Farid F. Saenong, MA., M.Sc., Ph.D., Staf Khusus Menteri Agama Bidang Pendidikan, Organisasi Kemasyarakatan, dan Moderasi Beragama, menjadi narasumber utama. Ia menegaskan bahwa semangat moderasi beragama tetap menjadi ruh dari seluruh program Asta Protas Kementerian Agama.
Menurutnya, Kurikulum Berbasis Cinta (KBC) dan Ekoteologi merupakan bagian dari program prioritas untuk memperkaya, bukan menggantikan, kurikulum yang ada saat ini.
Farid menyayangkan masih adanya salah tafsir terkait Kurikulum Cinta yang dianggap sebagai bentuk penggantian kurikulum lama.
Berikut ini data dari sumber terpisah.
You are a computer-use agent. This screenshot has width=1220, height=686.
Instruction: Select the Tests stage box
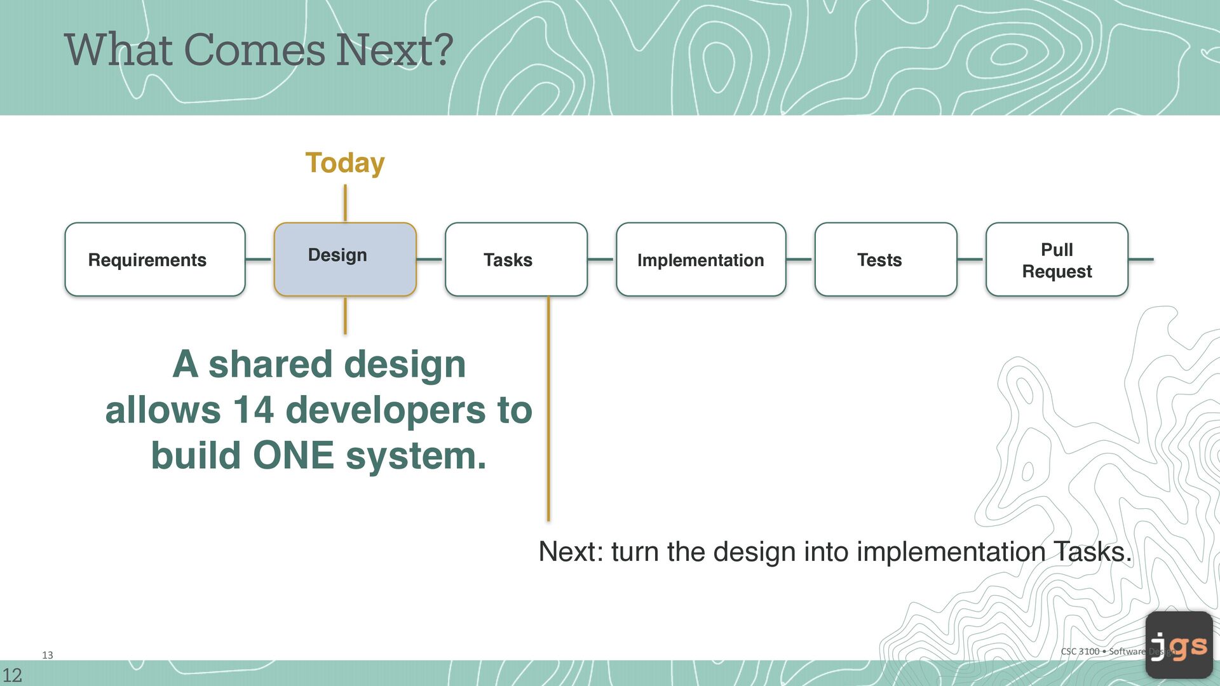click(x=886, y=259)
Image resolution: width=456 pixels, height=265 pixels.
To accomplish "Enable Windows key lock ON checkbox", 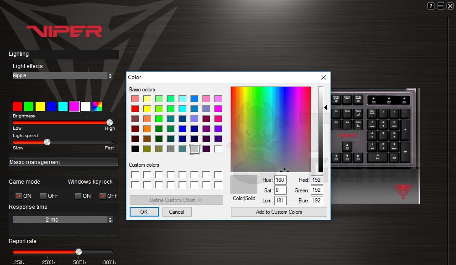I will 78,196.
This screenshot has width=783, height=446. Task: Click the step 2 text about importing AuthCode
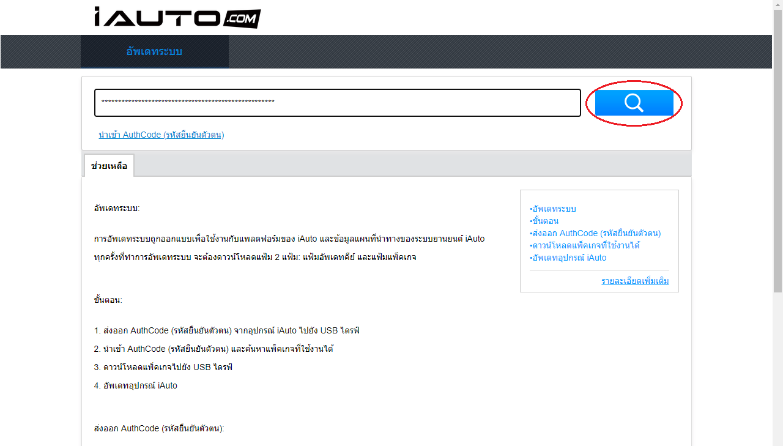coord(213,349)
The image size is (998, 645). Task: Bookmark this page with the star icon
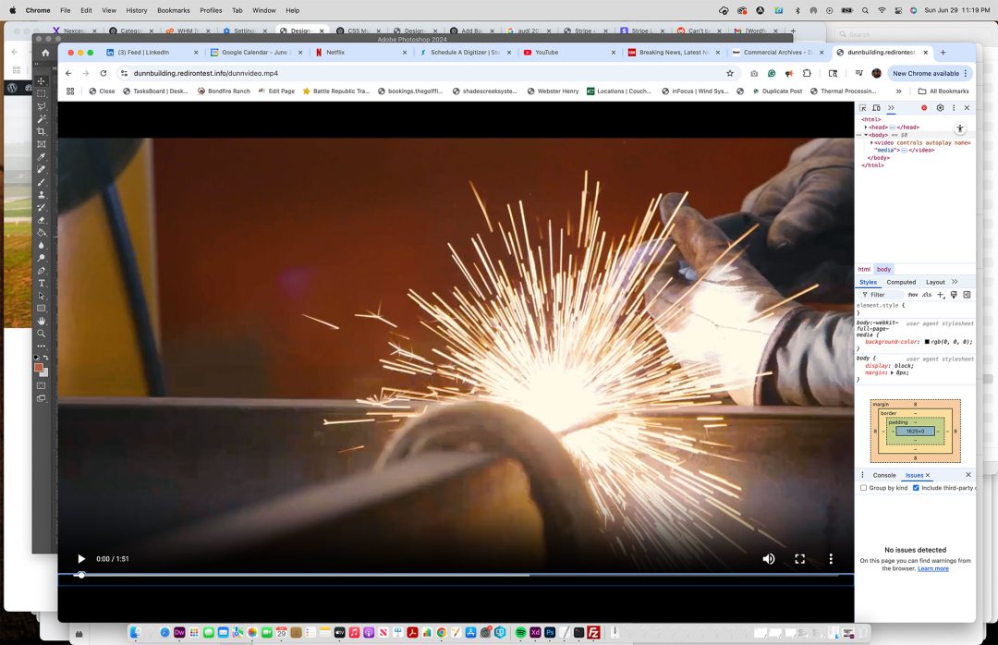(x=730, y=73)
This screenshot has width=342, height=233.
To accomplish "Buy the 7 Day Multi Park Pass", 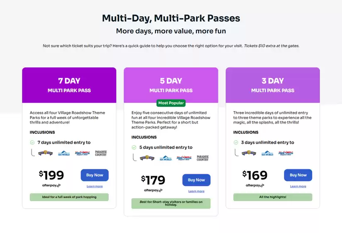I will 95,175.
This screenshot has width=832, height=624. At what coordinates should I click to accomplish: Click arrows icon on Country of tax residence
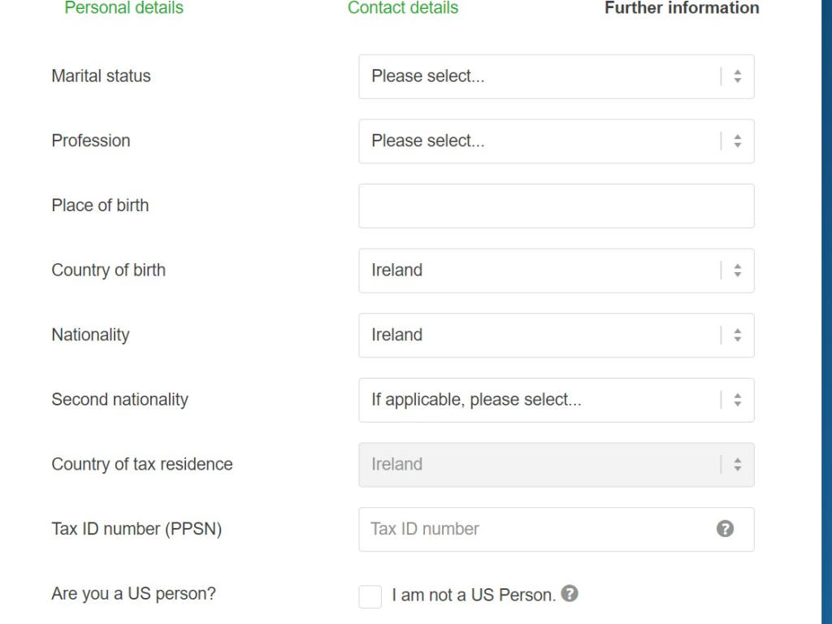point(737,465)
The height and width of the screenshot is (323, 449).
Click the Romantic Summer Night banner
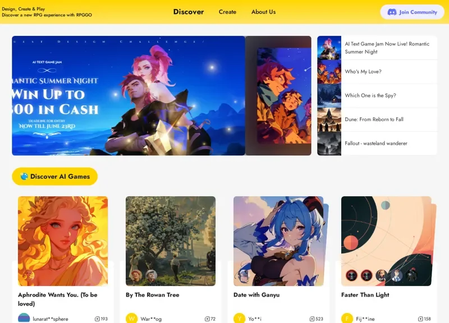click(129, 95)
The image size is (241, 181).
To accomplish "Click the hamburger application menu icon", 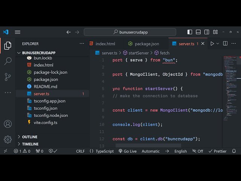I will [18, 32].
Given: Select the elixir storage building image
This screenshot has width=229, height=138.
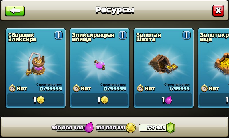Looking at the screenshot, I should click(x=100, y=65).
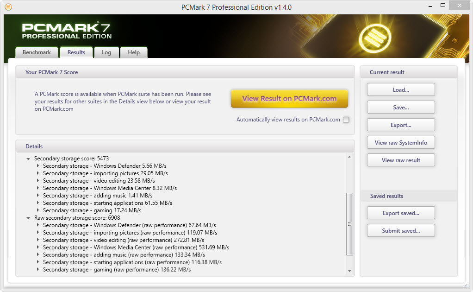473x292 pixels.
Task: Collapse the Raw secondary storage score section
Action: coord(28,218)
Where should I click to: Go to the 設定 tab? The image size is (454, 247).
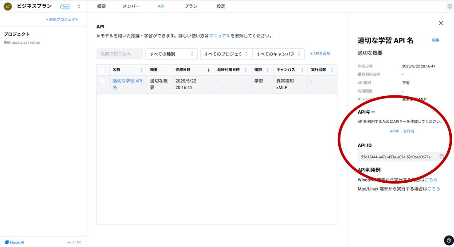[x=221, y=7]
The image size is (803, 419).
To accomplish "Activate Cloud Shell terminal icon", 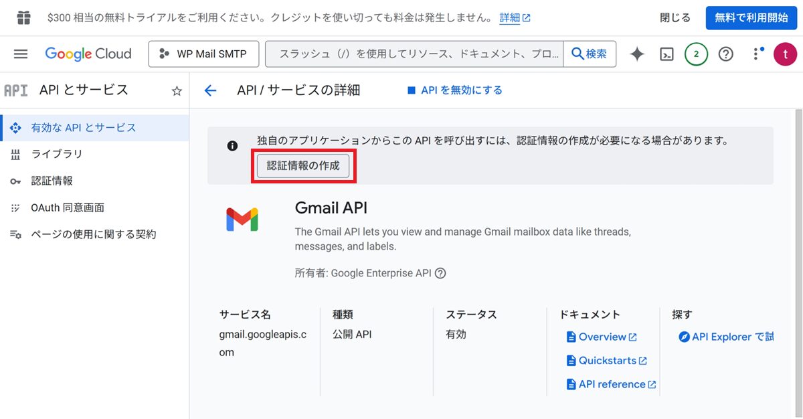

Padahal, kata dia, KBC dan Ekoteologi hadir untuk menanamkan nilai kasih, merawat keragaman, dan memperkuat kesadaran ekologis dalam proses pembelajaran.
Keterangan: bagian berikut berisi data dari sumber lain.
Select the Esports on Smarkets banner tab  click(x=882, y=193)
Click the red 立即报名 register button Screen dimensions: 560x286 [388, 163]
“Salah satu makna kurikulum cinta adalah tidak memberi ruang bagi penyebaran kebencian. Nilai itu harus diolah menjadi konsep pendidikan yang hidup di ruang kelas,” ucapnya.
Ia juga mencontohkan bagaimana sebagian warisan teologis umat beragama dulu dibentuk dalam konteks peperangan, salah satunya konsep jizyah. Dalam realitas kekinian, pendekatan seperti itu sudah tak relevan.
Sebaliknya, pendidikan harus menumbuhkan kesadaran bahwa perbedaan adalah fakta sosial yang mesti dirawat dengan saling menyayangi, bukan membenci. “Tanpa sadar, kita sering mengajarkan kebencian sejak dini. Yang harus kita tanamkan adalah realitas bahwa kita berbeda dan itu bukan alasan untuk bermusuhan,” tambahnya.
Farid mengangkat kisah solidaritas pasca tragedi penembakan di Selandia Baru, ketika umat Islam dijaga oleh pendeta dan pemuka agama lain saat beribadah. Menurutnya, itulah praktik nyata cinta dan keberagaman yang perlu dicontoh dalam dunia pendidikan.
Ia menekankan bahwa Kurikulum Berbasis Cinta dan Ekoteologi memiliki keterkaitan yang kuat dan bisa diintegrasikan dalam seluruh proses belajar mengajar. Apalagi, isu lingkungan kini menjadi tantangan yang tak kalah mendesak dibanding konflik sosial.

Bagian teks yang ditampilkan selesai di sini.